TASIS students in the Serving Southern Africa group challenge stereotypes about life in Africa and its people, spending the year learning about the challenges of development and economic growth in rural Africa. For two full weeks during the Spring Holiday, students assist in rural and urban areas in Zambia, transforming communities through their service. This year’s trip was led by Howard Stickley (IB Coordinator and UK College Counselor), Mara Bernasconi (High School Italian and History Teacher), Dr. Mark Abisi (High School Academic Dean), and Katlyn Abisi (College Counseling Department). TASIS junior Adam Novak, who was participating in his first Global Service Program trip, penned the following excellent recap of the journey.

By Adam Novak '17

Day 0

Most of us have never been to Africa. In fact, I have never been outside of Europe. The vast continent next door is as much of an unknown place to me as it is a fascinating one. Having all heard stories about the exotic landscapes, animals, cultures, and traditions of this incredible land, our group of 13 TASIS students will finally be able to experience them for themselves over the spring break of 2016.

We hope we can all take something back from this trip, whether it is a memory, a lesson, or even an inspiration. Over the next two weeks, we will be encountering and overcoming challenges that will distance us from comfort, all the while trying to help and serve the community that so nicely welcomed us. Our group has done numerous research and held several classes on responsible tourism, which will surely guarantee that we have a fun trip that will make a difference.

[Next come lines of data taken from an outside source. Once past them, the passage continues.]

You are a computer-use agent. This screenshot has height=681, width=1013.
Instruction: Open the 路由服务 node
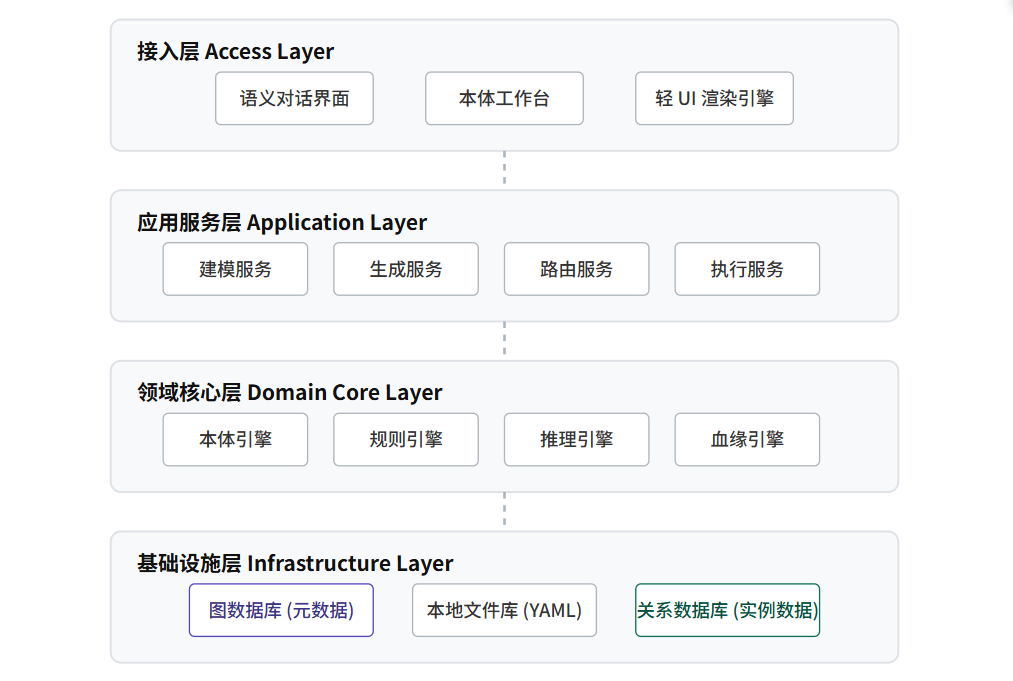click(x=576, y=269)
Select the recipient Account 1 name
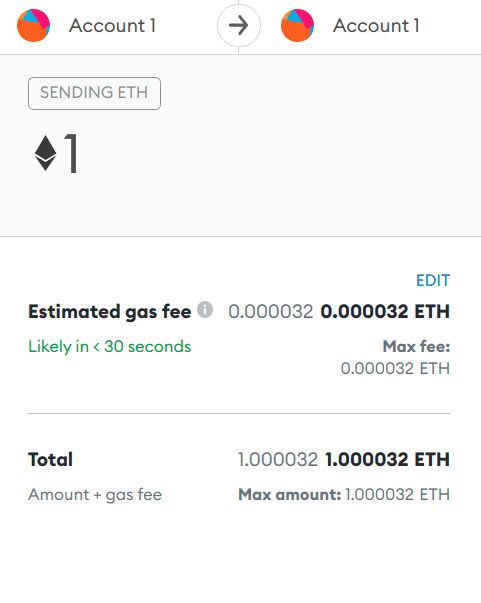The image size is (481, 603). point(376,26)
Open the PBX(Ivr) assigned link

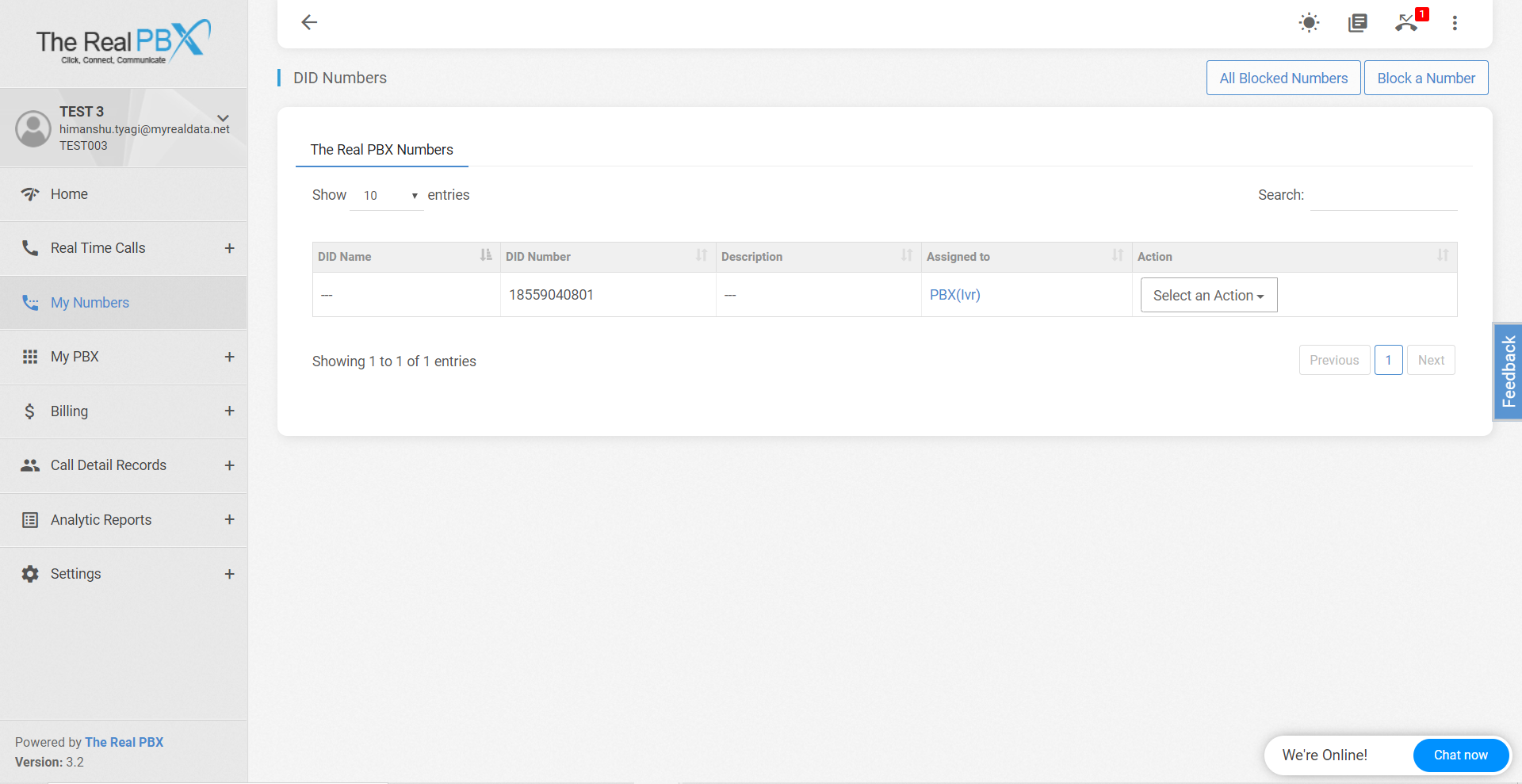[954, 295]
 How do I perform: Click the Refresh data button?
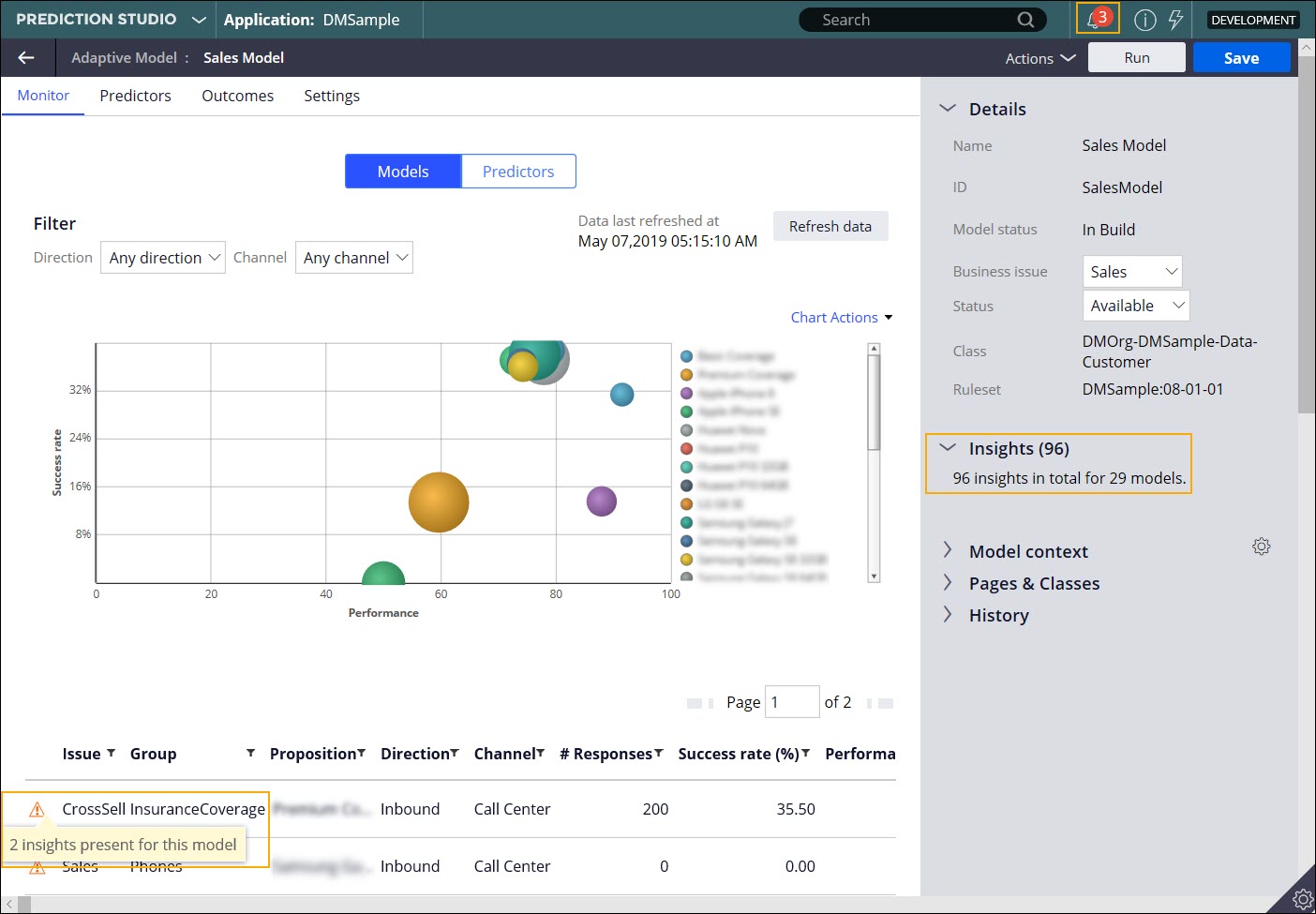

Our journey begins in Malpensa Airport, where we will start our 26-hour journey to Southern Africa, and where we will wait restlessly, wondering what awaits us in the Southern Hemisphere of the world.

Days 1–4

The ZigZag was great. Not only is it an excellent lodge, but it also volunteers to help the needy. A substantial percent of their profits go into financing their personal aid program and into supporting local programs too. We contributed to their project by staying at the hotel and by working with local companies. Oliver and Patrick provided us with bikes as well as tours, while Uncle Ben, somewhat an activist, taught us the art behind planting trees and caring for the environment.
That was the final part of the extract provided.